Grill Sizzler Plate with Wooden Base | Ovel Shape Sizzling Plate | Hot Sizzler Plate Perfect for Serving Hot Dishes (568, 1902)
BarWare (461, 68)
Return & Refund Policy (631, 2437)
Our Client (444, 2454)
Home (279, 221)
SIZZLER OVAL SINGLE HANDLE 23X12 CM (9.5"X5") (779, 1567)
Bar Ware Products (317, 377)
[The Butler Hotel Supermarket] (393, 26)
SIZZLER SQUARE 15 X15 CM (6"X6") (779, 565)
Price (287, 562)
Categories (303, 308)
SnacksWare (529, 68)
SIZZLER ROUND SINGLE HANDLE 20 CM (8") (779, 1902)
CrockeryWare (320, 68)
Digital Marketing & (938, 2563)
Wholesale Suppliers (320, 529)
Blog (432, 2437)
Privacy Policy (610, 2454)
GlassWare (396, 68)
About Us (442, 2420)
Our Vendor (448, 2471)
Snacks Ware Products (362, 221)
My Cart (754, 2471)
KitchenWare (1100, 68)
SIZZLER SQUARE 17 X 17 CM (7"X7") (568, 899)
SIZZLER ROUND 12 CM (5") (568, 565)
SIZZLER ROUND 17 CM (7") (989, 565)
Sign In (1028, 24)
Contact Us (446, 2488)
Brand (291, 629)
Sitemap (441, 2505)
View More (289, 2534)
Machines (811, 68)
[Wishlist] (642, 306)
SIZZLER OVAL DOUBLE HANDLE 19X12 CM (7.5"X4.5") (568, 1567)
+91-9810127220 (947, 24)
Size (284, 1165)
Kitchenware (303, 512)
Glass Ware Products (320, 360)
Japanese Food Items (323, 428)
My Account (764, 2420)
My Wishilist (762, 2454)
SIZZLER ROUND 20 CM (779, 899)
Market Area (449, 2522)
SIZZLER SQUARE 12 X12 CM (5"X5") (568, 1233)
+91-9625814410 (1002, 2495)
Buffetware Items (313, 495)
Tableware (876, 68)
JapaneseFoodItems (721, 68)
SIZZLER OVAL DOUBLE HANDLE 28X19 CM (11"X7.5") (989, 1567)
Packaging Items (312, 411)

* * *

For this exercise, set down the entire listing above exactly as given.

Grill Sizzler Plate with Wooden Base | Ovel Shape Sizzling Plate | Hot Sizzler Plate Perfect for Serving Hot Dishes (568, 1902)
BarWare (461, 68)
Return & Refund Policy (631, 2437)
Our Client (444, 2454)
Home (279, 221)
SIZZLER OVAL SINGLE HANDLE 23X12 CM (9.5"X5") (779, 1567)
Bar Ware Products (317, 377)
[The Butler Hotel Supermarket] (393, 26)
SIZZLER SQUARE 15 X15 CM (6"X6") (779, 565)
Price (287, 562)
Categories (303, 308)
SnacksWare (529, 68)
SIZZLER ROUND SINGLE HANDLE 20 CM (8") (779, 1902)
CrockeryWare (320, 68)
Digital Marketing & (938, 2563)
Wholesale Suppliers (320, 529)
Blog (432, 2437)
Privacy Policy (610, 2454)
GlassWare (396, 68)
About Us (442, 2420)
Our Vendor (448, 2471)
Snacks Ware Products (362, 221)
My Cart (754, 2471)
KitchenWare (1100, 68)
SIZZLER SQUARE 17 X 17 CM (7"X7") (568, 899)
SIZZLER ROUND 12 CM (5") (568, 565)
SIZZLER ROUND 17 CM (7") (989, 565)
Sign In (1028, 24)
Contact Us (446, 2488)
Brand (291, 629)
Sitemap (441, 2505)
View More (289, 2534)
Machines (811, 68)
[Wishlist] (642, 306)
SIZZLER OVAL DOUBLE HANDLE 19X12 CM (7.5"X4.5") (568, 1567)
+91-9810127220 (947, 24)
Size (284, 1165)
Kitchenware (303, 512)
Glass Ware Products (320, 360)
Japanese Food Items (323, 428)
My Account (764, 2420)
My Wishilist (762, 2454)
SIZZLER ROUND 20 CM (779, 899)
Market Area (449, 2522)
SIZZLER SQUARE 12 X12 CM (5"X5") (568, 1233)
+91-9625814410 (1002, 2495)
Buffetware Items (313, 495)
Tableware (876, 68)
JapaneseFoodItems (721, 68)
SIZZLER OVAL DOUBLE HANDLE 28X19 CM (11"X7.5") (989, 1567)
Packaging Items (312, 411)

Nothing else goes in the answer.